▶ [Problem description] In the passage below on geriatric emergency department care, how many years does the Institute of Medicine estimate health care systems need, on average, for 14 percent of high-quality, practice-changing research to reach the bedside?

Are you aware that the Institute of Medicine estimates that health care systems require, on average, 17 years for 14 percent of high-quality, practice-changing research to reach the bedside? Multiple leaks in the “knowledge translation pipeline” contribute to this knowledge decay at the patient–provider interface, led by awareness and acceptance. Implementation scientists understand that traditional educational efforts and published manuscripts alone are insufficient to drive practice change. Alternative outside-the-box thinking is needed.
The ACEP Geriatric Section, in conjunction with the American Geriatrics Society and the Society for Academic Emergency Medicine Academy for Geriatric Emergency Medicine, and with funding from the John A. Hartford Foundation, recently developed the Geriatric Emergency Department (GED) Boot Camp to assist hospital systems interested in “geriatricizing” their community EDs. The core components of this boot camp are based upon the ACEP Board of Director–approved GED Guidelines.

▶ [Provided records]
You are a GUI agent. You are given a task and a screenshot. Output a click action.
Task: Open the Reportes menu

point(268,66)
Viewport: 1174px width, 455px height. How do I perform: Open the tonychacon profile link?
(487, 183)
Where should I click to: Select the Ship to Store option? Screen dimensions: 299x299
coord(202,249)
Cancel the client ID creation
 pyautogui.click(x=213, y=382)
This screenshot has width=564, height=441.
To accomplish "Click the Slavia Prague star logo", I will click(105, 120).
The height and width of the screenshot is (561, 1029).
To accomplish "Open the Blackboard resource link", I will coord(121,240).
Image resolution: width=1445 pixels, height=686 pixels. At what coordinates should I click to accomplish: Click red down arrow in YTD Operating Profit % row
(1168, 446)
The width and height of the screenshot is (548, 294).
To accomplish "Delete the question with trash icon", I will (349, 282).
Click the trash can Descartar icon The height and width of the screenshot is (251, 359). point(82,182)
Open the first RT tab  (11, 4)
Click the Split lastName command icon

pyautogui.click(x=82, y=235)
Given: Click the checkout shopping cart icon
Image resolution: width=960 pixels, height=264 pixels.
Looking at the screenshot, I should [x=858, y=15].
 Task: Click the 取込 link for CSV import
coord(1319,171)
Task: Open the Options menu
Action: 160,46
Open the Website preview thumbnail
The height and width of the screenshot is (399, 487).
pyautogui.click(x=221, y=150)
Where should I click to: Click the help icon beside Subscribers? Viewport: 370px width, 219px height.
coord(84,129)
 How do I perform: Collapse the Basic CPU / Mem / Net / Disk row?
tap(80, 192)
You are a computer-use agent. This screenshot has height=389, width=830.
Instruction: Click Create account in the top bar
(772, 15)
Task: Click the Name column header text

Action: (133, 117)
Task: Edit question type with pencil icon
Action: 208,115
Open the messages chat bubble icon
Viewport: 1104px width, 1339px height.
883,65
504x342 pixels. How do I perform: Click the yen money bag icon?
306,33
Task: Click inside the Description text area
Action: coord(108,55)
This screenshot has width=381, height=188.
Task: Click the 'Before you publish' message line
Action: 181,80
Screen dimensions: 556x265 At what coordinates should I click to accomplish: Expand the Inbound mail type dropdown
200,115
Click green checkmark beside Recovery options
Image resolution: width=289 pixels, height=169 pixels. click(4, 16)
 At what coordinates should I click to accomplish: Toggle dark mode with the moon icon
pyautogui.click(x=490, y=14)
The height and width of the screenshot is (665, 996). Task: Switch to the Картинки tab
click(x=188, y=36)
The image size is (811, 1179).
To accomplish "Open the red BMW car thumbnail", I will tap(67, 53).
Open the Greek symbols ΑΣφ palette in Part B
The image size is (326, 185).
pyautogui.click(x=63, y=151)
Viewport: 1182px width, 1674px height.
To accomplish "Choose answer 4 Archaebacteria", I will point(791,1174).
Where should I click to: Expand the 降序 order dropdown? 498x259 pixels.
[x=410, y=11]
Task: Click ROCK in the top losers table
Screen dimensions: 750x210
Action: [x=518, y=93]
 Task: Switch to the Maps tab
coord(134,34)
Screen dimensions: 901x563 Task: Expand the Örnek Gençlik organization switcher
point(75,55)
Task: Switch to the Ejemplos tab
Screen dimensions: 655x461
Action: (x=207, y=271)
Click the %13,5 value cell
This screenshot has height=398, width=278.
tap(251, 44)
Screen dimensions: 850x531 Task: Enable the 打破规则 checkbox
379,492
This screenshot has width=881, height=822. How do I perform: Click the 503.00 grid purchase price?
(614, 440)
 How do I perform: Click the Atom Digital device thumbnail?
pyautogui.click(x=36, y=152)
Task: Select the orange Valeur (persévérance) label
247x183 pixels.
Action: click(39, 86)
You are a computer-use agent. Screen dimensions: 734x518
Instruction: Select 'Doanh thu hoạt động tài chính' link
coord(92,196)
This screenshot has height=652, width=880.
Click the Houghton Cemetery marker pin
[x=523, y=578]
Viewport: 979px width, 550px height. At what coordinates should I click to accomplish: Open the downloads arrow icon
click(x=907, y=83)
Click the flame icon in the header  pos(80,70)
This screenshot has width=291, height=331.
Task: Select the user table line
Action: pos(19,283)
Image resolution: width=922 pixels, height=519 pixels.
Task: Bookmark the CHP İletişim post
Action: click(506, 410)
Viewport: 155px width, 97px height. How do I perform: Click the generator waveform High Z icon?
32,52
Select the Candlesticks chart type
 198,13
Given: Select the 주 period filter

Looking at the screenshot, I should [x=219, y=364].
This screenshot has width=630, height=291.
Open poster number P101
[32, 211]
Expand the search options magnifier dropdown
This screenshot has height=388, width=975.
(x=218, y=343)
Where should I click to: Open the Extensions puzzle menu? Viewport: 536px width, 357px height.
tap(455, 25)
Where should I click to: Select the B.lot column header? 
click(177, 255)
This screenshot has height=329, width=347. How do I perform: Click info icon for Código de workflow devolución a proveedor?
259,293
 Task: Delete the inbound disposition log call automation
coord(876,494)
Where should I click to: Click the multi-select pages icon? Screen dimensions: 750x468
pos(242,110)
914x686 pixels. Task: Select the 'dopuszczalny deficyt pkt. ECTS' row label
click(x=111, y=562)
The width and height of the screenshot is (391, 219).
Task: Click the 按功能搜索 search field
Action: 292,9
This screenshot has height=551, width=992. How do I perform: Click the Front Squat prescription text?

▶ [Response for this exercise] 17 years